Table 3 presents the covariate coefficients from Model 2. The intercept regression is similar to a grand means model, and the factors affecting the slope can be seen as those which significantly affect trajectories. The first column of Table 3 presents the covariate coefficients relating to the intercept. The results show that lower levels of positive psychological health are associated with women, people in older age bands (35–49 and 50 plus), those that considered themselves disabled, and people with lower average household income. The consistently economically inactive, people who are in-and-out of employment, and people who move between unemployment and economic inactivity during the study period also have lower levels of positive psychological health than those who were employed across the six waves. Respondents who were consistently unemployed however, did not have significantly different results to the consistently employed (though this may be due to the small sample in this category). Around half the variance in the intercept factor is explained by the initial level and set of covariates (intercept R-square = 0.55, not presented), leaving significant unexplained between-person variation (presented in Table 2, residual variance = 0.187, S.E. = 0.010). There are potentially additional systematic characteristics that could be modelled to reduce this variance, though some variance will always be expected in the random effects model due to individual idiosyncrasies.
In contrast to these covariate relationships with the intercept factor variable, the covariate relationships with both pre-recession and recession slopes were almost exclusively non-significant. This suggests that the mean slope in each period was largely descriptive of the mean slope in each covariate category. This was expected for the pre-recession period, but for the recession period this was surprising as some groups have reportedly been more affected by the crisis than others.
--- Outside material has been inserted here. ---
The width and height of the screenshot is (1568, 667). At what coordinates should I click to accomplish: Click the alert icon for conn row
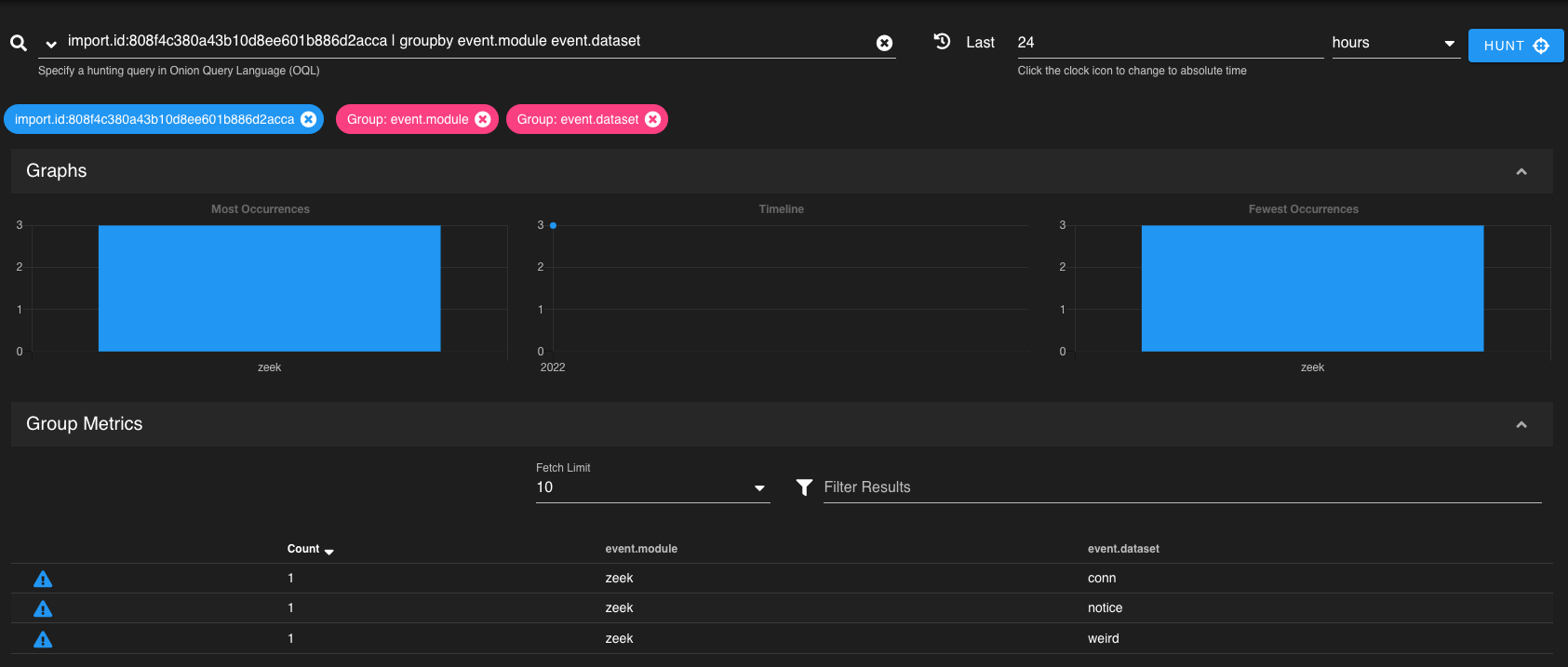[43, 579]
It may be expected, for example, that young people who have reportedly been hard hit by the economic crisis would experience a greater decline on average than other age groups. The results also suggests that the aggregate decrease in well-being is not only driven by the smaller number who experience negative events such as unemployment for example, but is also felt by the majority who remain employed throughout the study period. Another way of looking at these results is that the time-constant covariates did not sufficiently describe groups of people who had quantitatively different experiences of the recession.
Despite the covariates not being significant, there is strong evidence that people’s positive psychological health trajectories varied substantially from the mean over the study period. The model estimated individual trajectories (from the individual-specific variance parameters) indicate that only 23 % of the sample was estimated to have improving positive psychological health over the recession period compared to 44 % in the pre-recession period, and only around 1 % showing no change in each period (the distribution of individual-specific variance parameters is presented in Online Resource 3). Focusing on more extreme cases, around 3.6 % of respondents had an estimated trajectory which reduces their positive psychological health by over one standard deviation, compared to around 1 % whose estimated trajectories increased by over one standard deviation.
Discussion
Prior to interpreting the results, a note on effect size is necessary given the abstract scale positive psychological health is measured on. Positive psychological health during the recession period decreased on average by 0.114 between 2007 and 2010 (i.e. 0.038 per year, S.E. = 0.001). To put the change in context with a comparison frequently found to reduce well-being substantially, the cross-sectional difference between someone who considers themselves disabled compared to someone who does not, was estimated at −0.247 (S.E. = 0.044), just over two times larger than the aggregate decline during the recession period. This is a modest decline of about one fifth of a standard deviation, but for an aggregate effect is by no means substantively insignificant. Behind the aggregate figures, we also found that a reduction in positive psychological health became the norm during recession: approximately three-quarters of the sample experienced a negative trajectory in the recession-period, an increase from just over half in the pre-recession period.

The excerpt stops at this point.